Israel’s long-term interests

Reports about diplomatic flirtations between Jerusalem and Riyadh have been trending recently, suggesting that Israeli and Saudi leaders have concluded that they now face a common threat: Iran.


Israel sees the Ayatollahs in Tehran as spearheading a regional anti-Israel axis that includes Hezbollah and Hamas, while the Saudis warn that Tehran is using its Shiite Mideast satellites to destabilize Saudi Arabia and its Sunni allies.


Iran’s apparent development of nuclear weapons and Washington’s unwillingness to employ military force against that threat produced a bizarre spectacle: Israelis and Saudis bashing the Obama Administration for its indecisiveness in confronting Iran.


But the notion that Israel and Saudi Arabia are about to join forces against Iran and become BFFs is a public relations gimmick aimed at demonstrating to those worried about the crisis in US-Israeli relations that Israel has an alternative strategic option.

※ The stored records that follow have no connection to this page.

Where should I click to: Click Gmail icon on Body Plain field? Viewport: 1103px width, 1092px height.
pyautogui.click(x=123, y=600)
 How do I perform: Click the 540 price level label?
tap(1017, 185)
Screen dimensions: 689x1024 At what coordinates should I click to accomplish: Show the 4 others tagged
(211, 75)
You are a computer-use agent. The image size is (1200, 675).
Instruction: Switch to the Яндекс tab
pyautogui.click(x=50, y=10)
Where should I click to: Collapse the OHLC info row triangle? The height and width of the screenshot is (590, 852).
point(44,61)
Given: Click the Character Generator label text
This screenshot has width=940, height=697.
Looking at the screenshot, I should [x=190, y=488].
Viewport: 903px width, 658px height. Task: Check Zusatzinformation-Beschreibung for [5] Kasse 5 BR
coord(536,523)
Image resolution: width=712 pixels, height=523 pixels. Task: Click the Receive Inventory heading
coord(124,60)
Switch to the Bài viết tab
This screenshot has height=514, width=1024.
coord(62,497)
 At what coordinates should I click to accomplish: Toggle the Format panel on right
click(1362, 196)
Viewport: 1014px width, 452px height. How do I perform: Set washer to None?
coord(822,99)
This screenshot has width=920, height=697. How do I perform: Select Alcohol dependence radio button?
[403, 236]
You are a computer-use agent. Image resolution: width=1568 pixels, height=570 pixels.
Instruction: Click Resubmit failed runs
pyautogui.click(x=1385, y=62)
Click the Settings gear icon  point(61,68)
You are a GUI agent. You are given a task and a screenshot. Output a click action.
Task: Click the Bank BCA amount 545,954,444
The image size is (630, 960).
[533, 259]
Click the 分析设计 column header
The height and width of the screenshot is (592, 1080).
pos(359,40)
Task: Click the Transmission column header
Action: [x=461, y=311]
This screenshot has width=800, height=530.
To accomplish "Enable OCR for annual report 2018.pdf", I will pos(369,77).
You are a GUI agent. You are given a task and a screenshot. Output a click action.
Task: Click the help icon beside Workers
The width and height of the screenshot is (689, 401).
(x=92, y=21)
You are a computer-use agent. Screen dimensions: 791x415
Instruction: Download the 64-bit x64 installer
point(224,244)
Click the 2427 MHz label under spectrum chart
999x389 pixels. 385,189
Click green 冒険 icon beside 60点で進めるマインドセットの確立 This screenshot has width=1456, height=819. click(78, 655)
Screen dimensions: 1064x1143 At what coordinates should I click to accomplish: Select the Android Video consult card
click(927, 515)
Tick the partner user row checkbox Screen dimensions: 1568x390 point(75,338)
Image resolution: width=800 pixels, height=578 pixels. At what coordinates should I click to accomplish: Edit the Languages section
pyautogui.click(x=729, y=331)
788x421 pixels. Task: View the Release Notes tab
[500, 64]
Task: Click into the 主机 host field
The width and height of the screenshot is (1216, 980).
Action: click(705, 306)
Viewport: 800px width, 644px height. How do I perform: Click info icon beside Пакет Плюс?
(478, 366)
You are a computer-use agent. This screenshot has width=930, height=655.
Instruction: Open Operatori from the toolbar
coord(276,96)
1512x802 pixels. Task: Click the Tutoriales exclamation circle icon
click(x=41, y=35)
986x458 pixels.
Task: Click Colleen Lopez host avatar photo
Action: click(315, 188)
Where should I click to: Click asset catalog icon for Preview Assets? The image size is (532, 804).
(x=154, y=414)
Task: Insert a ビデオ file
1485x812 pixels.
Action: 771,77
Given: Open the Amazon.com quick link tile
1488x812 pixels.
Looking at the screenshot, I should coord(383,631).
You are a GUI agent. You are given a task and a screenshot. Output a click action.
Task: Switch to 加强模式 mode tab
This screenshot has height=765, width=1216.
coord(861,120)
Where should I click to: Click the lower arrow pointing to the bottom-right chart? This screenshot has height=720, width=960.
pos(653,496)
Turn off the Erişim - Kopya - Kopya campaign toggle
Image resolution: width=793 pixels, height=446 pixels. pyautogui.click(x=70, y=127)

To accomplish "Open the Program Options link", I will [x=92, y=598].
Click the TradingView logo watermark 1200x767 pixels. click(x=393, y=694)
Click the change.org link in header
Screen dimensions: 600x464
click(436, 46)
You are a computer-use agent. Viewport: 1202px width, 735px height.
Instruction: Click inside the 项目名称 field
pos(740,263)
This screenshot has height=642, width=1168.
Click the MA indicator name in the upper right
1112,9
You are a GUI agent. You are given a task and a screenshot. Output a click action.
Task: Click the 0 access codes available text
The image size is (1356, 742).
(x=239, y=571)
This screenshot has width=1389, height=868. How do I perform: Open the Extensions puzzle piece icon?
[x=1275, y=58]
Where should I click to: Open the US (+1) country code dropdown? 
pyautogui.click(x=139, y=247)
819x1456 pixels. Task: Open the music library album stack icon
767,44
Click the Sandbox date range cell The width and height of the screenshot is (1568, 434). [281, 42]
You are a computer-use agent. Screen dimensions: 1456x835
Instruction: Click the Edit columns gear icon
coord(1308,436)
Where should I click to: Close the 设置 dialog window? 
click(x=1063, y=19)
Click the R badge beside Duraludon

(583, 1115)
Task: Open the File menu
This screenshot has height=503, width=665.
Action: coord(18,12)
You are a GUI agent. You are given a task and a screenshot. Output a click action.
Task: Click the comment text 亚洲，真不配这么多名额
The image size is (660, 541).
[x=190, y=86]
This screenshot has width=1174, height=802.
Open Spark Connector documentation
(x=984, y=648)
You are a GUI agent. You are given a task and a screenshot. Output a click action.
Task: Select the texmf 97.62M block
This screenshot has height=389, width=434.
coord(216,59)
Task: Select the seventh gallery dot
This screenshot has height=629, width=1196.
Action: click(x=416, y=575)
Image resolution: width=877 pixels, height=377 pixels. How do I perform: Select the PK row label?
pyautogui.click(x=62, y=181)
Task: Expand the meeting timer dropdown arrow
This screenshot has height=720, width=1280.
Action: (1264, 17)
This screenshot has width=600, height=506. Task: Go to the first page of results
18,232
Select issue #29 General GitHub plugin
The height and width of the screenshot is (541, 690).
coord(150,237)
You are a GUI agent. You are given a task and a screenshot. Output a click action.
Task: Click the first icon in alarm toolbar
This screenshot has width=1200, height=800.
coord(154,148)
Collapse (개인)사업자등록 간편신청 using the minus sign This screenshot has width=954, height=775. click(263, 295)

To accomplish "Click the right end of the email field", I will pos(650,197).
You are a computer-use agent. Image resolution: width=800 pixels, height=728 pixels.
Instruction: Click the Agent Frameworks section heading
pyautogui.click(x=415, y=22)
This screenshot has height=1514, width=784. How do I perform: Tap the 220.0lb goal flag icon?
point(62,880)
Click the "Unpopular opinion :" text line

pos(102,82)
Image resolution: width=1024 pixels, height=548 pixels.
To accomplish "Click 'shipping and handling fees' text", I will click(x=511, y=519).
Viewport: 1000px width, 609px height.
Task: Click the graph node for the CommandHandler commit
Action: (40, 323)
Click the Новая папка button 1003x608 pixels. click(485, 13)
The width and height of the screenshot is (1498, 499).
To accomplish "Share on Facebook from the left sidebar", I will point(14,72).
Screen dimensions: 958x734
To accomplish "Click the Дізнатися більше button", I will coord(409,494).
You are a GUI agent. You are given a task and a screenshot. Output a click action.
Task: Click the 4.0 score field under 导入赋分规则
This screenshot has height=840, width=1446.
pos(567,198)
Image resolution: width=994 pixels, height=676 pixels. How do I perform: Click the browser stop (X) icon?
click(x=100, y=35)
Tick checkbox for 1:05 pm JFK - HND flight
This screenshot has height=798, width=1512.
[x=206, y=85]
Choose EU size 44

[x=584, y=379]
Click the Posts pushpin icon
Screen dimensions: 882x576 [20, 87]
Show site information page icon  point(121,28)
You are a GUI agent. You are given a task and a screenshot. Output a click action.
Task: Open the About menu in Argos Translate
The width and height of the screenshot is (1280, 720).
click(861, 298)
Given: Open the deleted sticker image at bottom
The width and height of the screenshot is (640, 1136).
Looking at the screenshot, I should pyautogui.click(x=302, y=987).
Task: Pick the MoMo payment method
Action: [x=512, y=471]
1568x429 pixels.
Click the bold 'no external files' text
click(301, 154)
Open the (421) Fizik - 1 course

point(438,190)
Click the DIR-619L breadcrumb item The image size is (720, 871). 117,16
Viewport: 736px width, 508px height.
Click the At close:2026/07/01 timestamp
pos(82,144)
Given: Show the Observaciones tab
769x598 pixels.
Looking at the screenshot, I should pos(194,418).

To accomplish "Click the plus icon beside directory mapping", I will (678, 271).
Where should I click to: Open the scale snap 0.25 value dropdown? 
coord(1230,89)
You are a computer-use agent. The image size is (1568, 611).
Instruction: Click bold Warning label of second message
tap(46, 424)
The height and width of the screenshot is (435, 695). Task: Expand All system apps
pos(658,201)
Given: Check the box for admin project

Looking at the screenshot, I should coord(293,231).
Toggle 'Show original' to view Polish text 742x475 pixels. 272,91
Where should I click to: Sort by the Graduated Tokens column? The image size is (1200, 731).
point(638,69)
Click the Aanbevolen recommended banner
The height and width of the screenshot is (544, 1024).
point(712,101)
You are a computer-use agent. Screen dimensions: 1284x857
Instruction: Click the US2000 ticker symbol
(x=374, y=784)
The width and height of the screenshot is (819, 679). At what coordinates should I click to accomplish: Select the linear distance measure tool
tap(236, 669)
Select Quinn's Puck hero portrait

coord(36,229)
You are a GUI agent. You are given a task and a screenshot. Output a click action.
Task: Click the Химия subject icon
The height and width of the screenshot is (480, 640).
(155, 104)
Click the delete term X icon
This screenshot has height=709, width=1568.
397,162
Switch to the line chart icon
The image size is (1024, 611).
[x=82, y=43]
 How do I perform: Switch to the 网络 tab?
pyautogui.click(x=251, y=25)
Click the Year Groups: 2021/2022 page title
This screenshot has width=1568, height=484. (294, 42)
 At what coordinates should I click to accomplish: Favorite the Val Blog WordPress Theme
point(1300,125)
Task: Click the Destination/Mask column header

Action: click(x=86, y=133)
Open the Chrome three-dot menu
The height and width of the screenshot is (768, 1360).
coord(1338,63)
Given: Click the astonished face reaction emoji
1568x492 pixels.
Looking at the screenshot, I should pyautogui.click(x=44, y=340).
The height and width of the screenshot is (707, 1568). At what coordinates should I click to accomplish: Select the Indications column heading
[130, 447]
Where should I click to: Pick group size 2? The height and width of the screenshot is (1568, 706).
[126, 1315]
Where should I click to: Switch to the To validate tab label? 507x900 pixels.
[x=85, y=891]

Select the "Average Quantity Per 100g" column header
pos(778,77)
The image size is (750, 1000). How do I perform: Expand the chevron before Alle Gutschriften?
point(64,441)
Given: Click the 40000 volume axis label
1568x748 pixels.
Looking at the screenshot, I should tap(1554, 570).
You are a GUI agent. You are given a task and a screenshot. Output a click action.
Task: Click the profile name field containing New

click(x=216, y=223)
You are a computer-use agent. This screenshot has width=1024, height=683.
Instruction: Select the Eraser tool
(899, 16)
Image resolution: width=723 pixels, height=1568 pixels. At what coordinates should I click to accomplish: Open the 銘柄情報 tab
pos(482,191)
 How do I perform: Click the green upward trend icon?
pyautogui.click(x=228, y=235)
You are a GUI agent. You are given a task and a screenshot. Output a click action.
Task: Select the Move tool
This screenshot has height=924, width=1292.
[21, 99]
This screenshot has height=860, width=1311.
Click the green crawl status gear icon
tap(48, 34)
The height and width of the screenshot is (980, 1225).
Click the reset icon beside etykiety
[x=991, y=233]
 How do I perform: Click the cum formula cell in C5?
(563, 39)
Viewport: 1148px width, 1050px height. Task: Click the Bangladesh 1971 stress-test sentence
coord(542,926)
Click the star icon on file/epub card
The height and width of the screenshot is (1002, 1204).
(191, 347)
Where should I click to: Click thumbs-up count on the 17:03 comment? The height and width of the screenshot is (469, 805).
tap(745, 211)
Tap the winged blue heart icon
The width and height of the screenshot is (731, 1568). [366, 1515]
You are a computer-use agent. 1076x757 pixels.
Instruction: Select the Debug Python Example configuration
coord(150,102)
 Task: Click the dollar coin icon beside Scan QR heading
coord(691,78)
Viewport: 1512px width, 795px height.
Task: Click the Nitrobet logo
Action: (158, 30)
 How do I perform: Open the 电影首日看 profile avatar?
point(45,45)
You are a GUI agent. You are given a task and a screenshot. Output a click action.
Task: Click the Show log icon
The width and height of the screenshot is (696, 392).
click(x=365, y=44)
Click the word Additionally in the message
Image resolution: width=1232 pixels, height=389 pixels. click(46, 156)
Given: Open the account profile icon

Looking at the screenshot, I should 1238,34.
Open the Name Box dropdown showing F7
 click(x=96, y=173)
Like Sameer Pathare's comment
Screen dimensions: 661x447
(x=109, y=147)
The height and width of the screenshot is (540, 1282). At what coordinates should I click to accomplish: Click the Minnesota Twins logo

In reality, Israel and Saudi Arabia cannot even be described as “frenemies”. That they currently share concerns over Iran isn’t very different from their common fears over the threat posed by Egypt’s Gamal Abdel Nasser in the 1950s.


But the occasional cooperation between the two countries’ intelligence agencies has never evolved into a strategic partnership. The enemy of my enemy remains my enemy.


Iran, through its support for terrorist groups, has been responsible for the killings of hundreds of Israelis. But then the Saudis have backed almost every anti-Israel terrorist group, not to mention the role it played in facilitating the Arab attack on Israel in 1973 and in employing the oil weapon as part of its strategy against the Jewish State and the West.